# "MLRL-Common": Building-Blocks for Multi-Output Rule Learning Algorithms
[![License: MIT](https://img.shields.io/badge/License-MIT-yellow.svg)](https://opensource.org/licenses/MIT) [![PyPI version](https://badge.fury.io/py/mlrl-common.svg)](https://badge.fury.io/py/mlrl-common) [![Documentation Status](https://readthedocs.org/projects/mlrl-boomer/badge/?version=latest)](https://mlrl-boomer.readthedocs.io/en/latest/?badge=latest)
**Important links:** [Documentation](https://mlrl-boomer.readthedocs.io/en/latest/) | [Issue Tracker](https://github.com/mrapp-ke/MLRL-Boomer/issues) | [Changelog](https://mlrl-boomer.readthedocs.io/en/latest/misc/CHANGELOG.html) | [Contributors](https://mlrl-boomer.readthedocs.io/en/latest/misc/CONTRIBUTORS.html) | [Code of Conduct](https://mlrl-boomer.readthedocs.io/en/latest/misc/CODE_OF_CONDUCT.html) | [License](https://mlrl-boomer.readthedocs.io/en/latest/misc/LICENSE.html)
This software package provides common modules to be used by different types of **multi-output rule learning (MLRL)** algorithms that integrate with the popular [scikit-learn](https://scikit-learn.org) machine learning framework.
The problem domains addressed by this software include the following:
- **Multi-label classification**: The goal of [multi-label classification](https://en.wikipedia.org/wiki/Multi-label_classification) is the automatic assignment of sets of labels to individual data points, for example, the annotation of text documents with topics.
- **Multi-output regression**: Multivariate [regression](https://en.wikipedia.org/wiki/Regression_analysis) problems require to predict for more than a single numerical output variable.
The library serves as the basis for the implementation of the following rule learning algorithms:
- **BOOMER (Gradient Boosted Multi-Output Rules)**: A state-of-the art algorithm that uses [gradient boosting](https://en.wikipedia.org/wiki/Gradient_boosting) to learn an ensemble of rules that is built with respect to a given multivariate loss function.
- **Multi-label Separate-and-Conquer (SeCo) Rule Learning Algorithm**: A heuristic rule learning algorithm based on traditional rule learning techniques that are particularly well-suited for learning interpretable models.
## Functionalities
This package follows a unified and modular framework for the implementation of different types of rule learning algorithms. In the following, we provide an overview of the individual modules an instantiation of the framework must implement.
### Rule Induction
A module for rule induction that is responsible for the construction of individual rules. Currently, the following modules of this kind are implemented:
- A module for **greedy rule induction** that conducts a top-down search, where rules are constructed by adding one condition after the other and adjusting its prediction accordingly.
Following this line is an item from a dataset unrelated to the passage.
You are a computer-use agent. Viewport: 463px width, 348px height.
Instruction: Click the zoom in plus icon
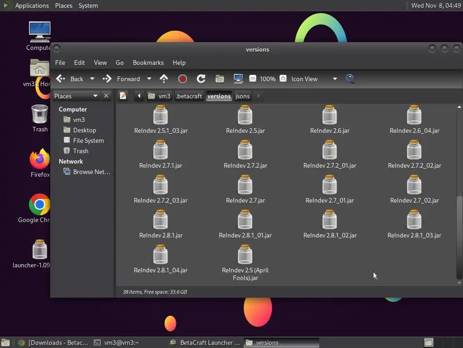tap(283, 79)
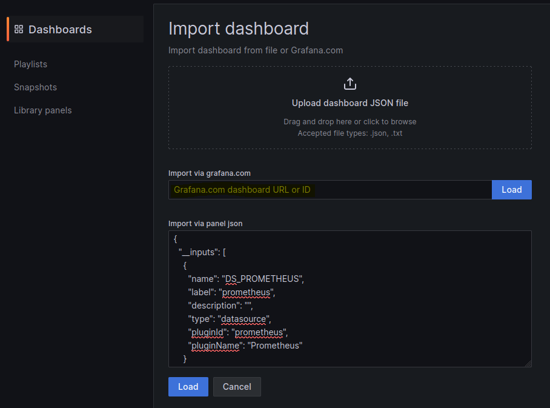Select Library panels in the sidebar

coord(43,110)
- Rule induction based on a **beam search**, where a top-down search is conducted as described above. However, instead of focusing on the best solution at each step, the algorithm keeps track of a predefined number of promising solutions and picks the best one at the end.
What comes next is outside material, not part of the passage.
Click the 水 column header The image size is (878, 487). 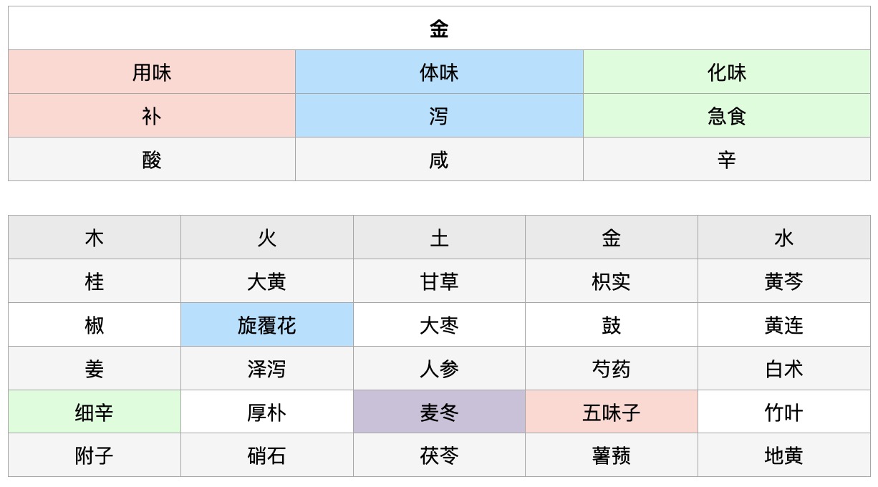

All of the above modules support **numerical, ordinal, and nominal features** and can handle **missing feature values**. They can also be combined with methods for **unsupervised feature binning**, where training examples with similar features values are assigned to bins in order to reduce the training complexity. Moreover, **multi-threading** can be used to speed up training.
### Model Assemblage
A module for the assemblage of a rule model that consists of several rules. Currently, the following strategies can be used for constructing a model:
- **Sequential assemblage of rule models**, where one rule is learned after the other.
### Sampling Methods
A wide variety of sampling methods, including **sampling with and without replacement**, as well as **stratified sampling techniques**, is provided by this package. They can be used to learn new rules on a subset of the available training examples, features, or labels.
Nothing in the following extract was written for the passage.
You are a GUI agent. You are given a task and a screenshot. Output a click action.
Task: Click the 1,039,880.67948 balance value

### (Output Space) Statistics
So-called output space statistics serve as the basis for assessing the quality of potential rules and determining their predictions. The notion of the statistics heavily depend on the rule learning algorithm at hand. For this reason, no particular implementation is currently included in this package.
### Post-Processing
Post-processing methods can be used to alter the predictions of a rule after it has been learned. Whether this is desirable or not heavily depends on the rule learning algorithm at hand. For this reason, no post-processing methods are currently provided by this package.
### Pruning Methods
Rule pruning techniques can optionally be applied to a rule after its construction to improve its generalization to unseen data and prevent overfitting. The following pruning techniques are currently supported by this package:
- **Incremental reduced error pruning (IREP)** removes overly specific conditions from a rule if this results in an increase of predictive performance (measured on a holdout set of the training data).
### Stopping Criteria
One or several stopping criteria can be used to decide whether additional rules should be added to a model or not. Currently, the following criteria are provided out-of-the-box:
- A **size-based stopping criterion** that ensures that a certain number of rules is not exceeded.
- A **time-based stopping criterion** that stops training as soon as a predefined runtime was exceeded.
- **Pre-pruning (a.k.a. early stopping)** aims at terminating the training process as soon as the performance of a model stagnates or declines (measured on a holdout set of the training data).
### Post-Optimization
Post-optimization methods can be employed to further improve the predictive performance of a model after it has been assembled. Currently, the following post-optimization techniques can be used:
- **Sequential post-optimization** reconstructs each rule in a model in the context of the other rules.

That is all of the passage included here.